[Start of Attachment]

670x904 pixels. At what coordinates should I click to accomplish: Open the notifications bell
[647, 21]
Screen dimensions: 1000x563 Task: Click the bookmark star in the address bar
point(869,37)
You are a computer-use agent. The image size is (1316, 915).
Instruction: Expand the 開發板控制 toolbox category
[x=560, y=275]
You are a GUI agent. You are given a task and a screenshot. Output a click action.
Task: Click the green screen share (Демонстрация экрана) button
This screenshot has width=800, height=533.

[End of Attachment]
[Start of Attachment]

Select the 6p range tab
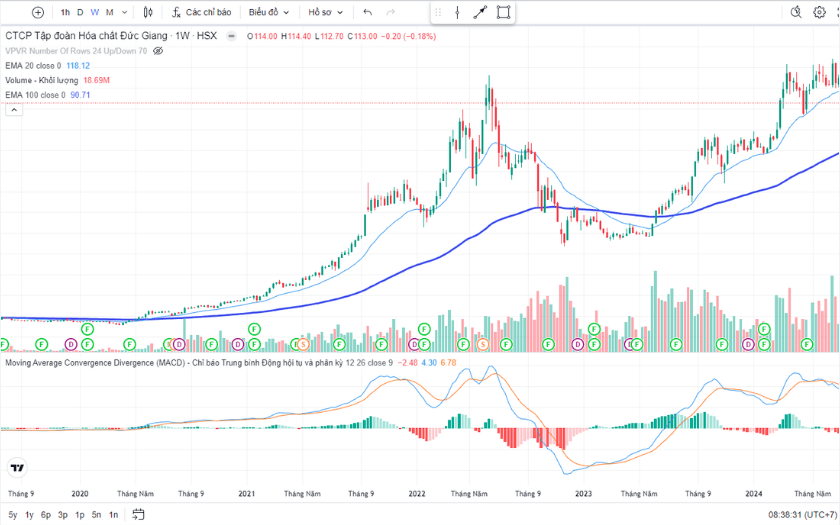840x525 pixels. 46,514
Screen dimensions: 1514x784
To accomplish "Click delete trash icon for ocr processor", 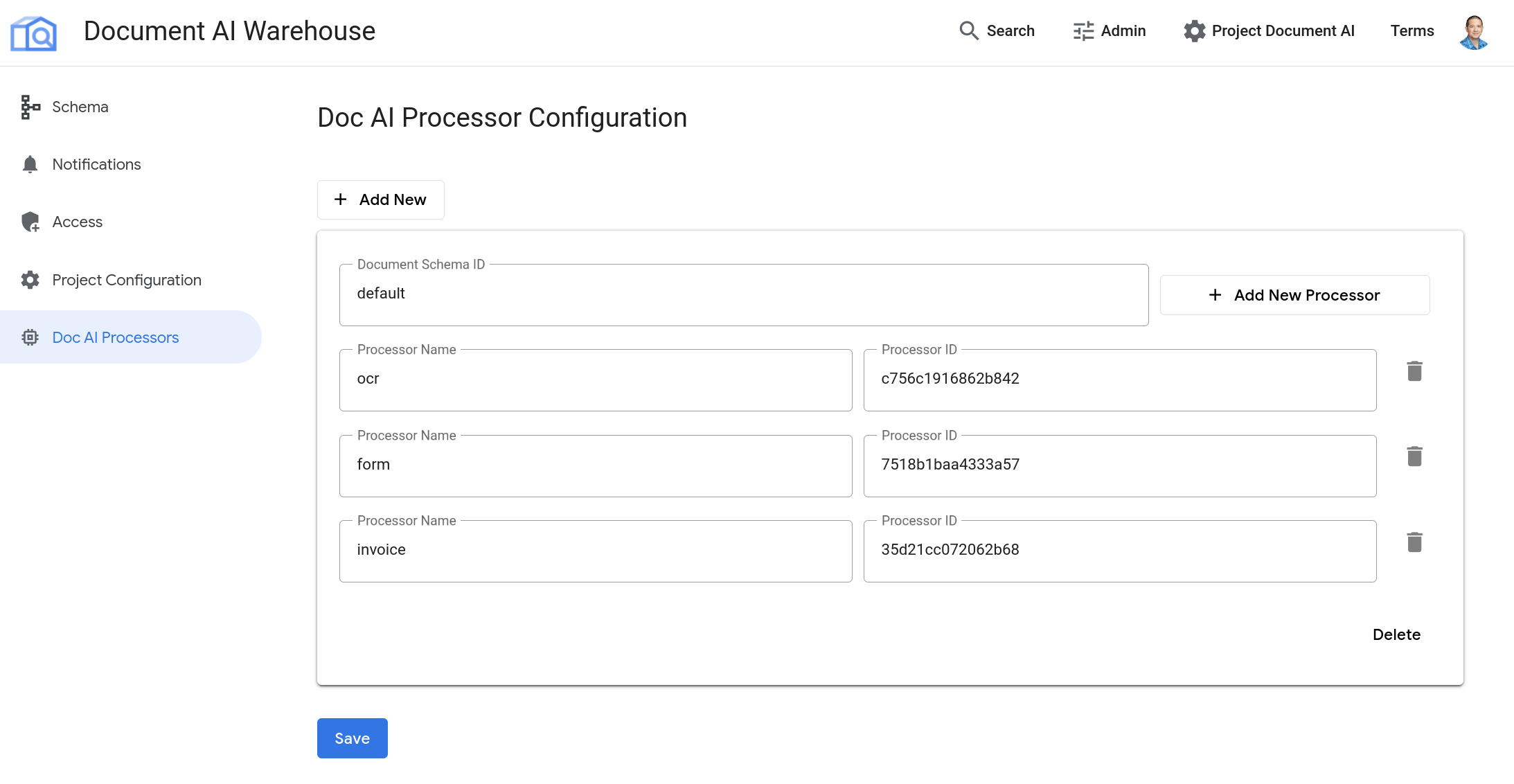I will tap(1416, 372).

[End of Attachment]

● **Task brief**:
Where does the word "agent" appear in the records above? Return every line that holds it.

● **Response**:
You are a computer-use agent. The image size is (1316, 915).
You are a GUI agent. You are given a task and a screenshot. Output a click action.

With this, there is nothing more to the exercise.